**Assignment:**
What's needed is a word-for-word retyping of the entries below, pictures omitted.

**Stored items:**

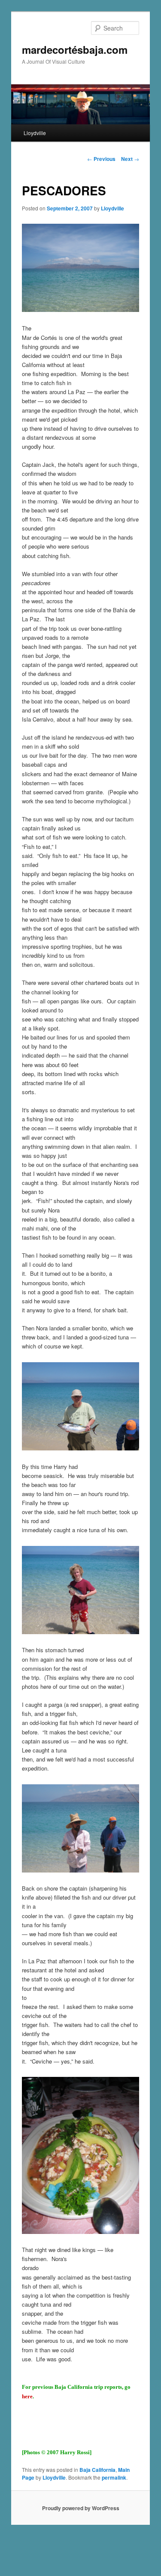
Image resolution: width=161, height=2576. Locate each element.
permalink (114, 2477)
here (27, 2396)
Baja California (97, 2470)
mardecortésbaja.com (75, 49)
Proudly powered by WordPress (80, 2508)
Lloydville (35, 132)
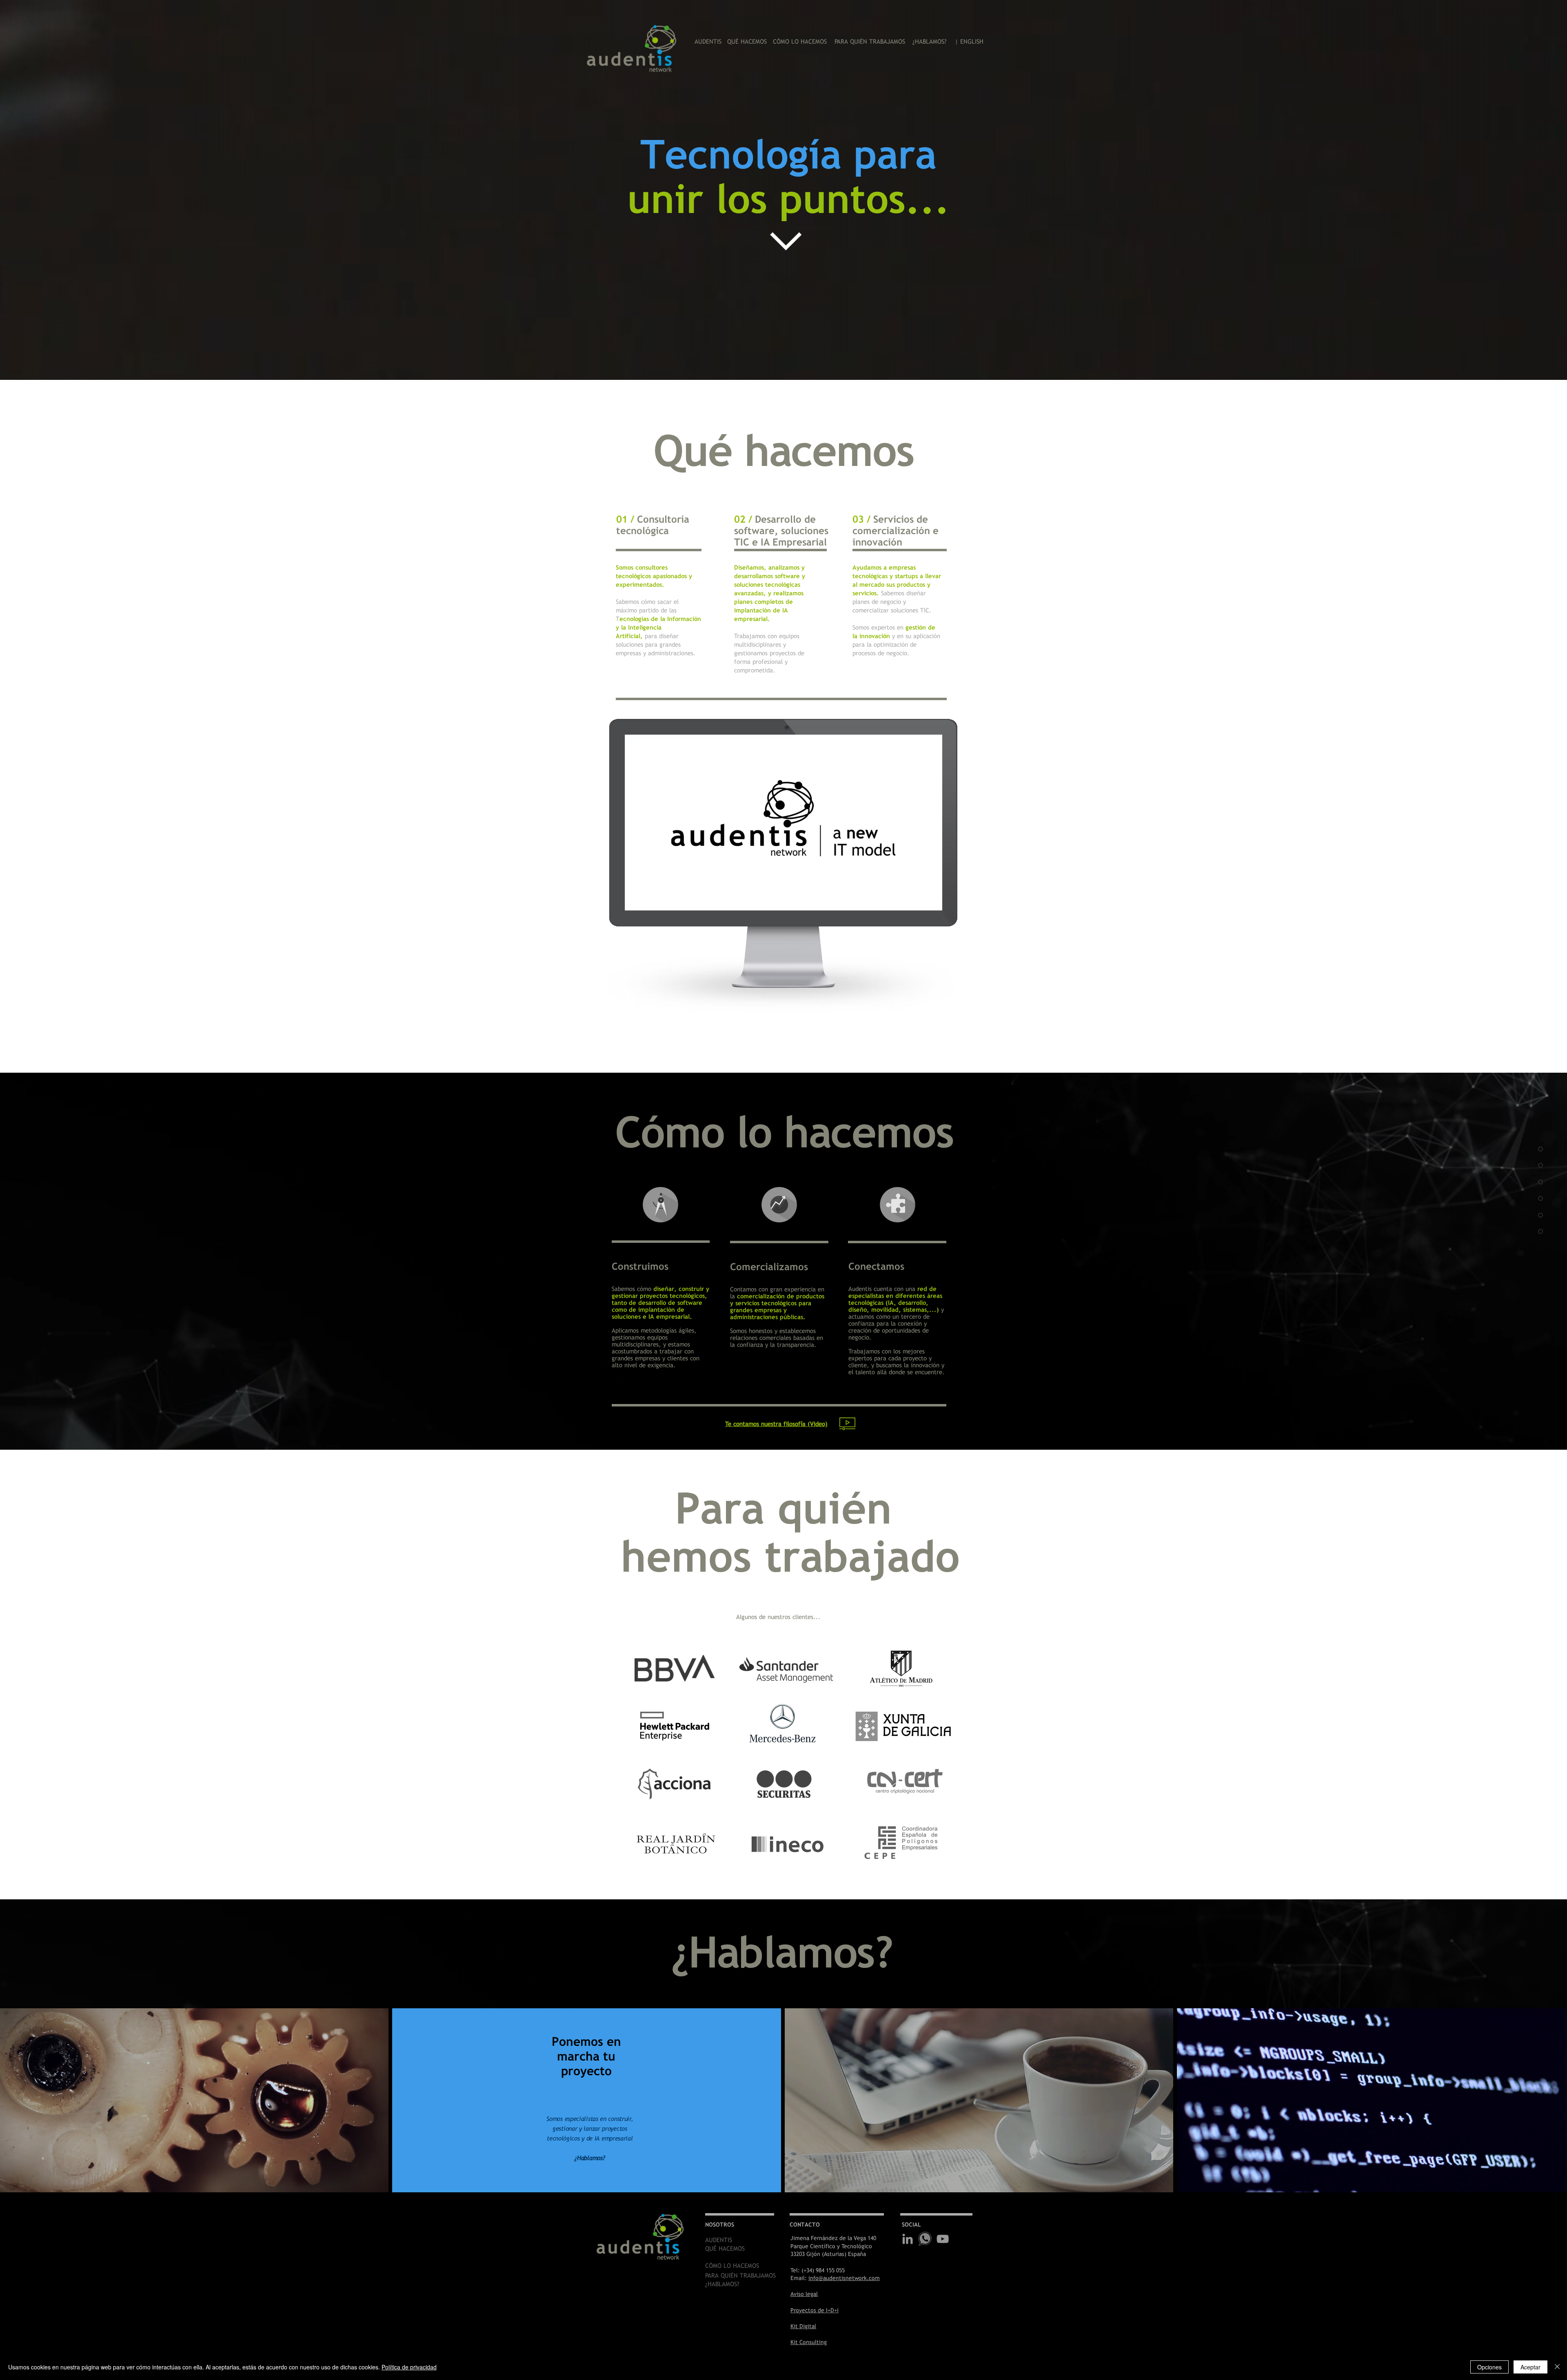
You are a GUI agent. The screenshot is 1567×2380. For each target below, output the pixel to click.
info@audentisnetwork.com (844, 2278)
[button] (776, 1423)
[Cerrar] (1557, 2366)
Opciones (1489, 2367)
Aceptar (1530, 2367)
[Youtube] (942, 2238)
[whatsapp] (925, 2238)
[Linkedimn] (907, 2238)
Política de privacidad (409, 2367)
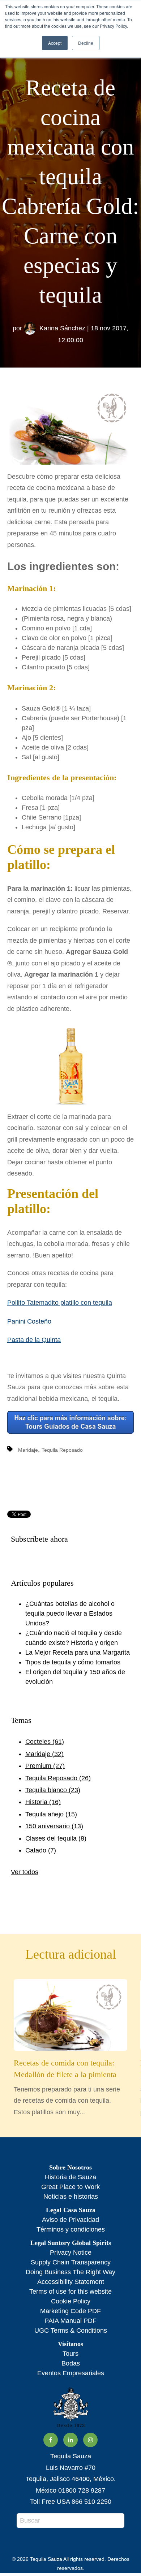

**Output of the exercise:**
Image resolution: width=161, height=2576. Locate each element.
permalink (114, 2477)
here (27, 2396)
Baja California (97, 2470)
mardecortésbaja.com (75, 49)
Proudly powered by WordPress (80, 2508)
Lloydville (35, 132)
You are a GUI agent. The screenshot is 1567×2380. For each target below, output the pixel to click.
info@audentisnetwork.com (844, 2278)
[button] (776, 1423)
[Cerrar] (1557, 2366)
Opciones (1489, 2367)
Aceptar (1530, 2367)
[Youtube] (942, 2238)
[whatsapp] (925, 2238)
[Linkedimn] (907, 2238)
Política de privacidad (409, 2367)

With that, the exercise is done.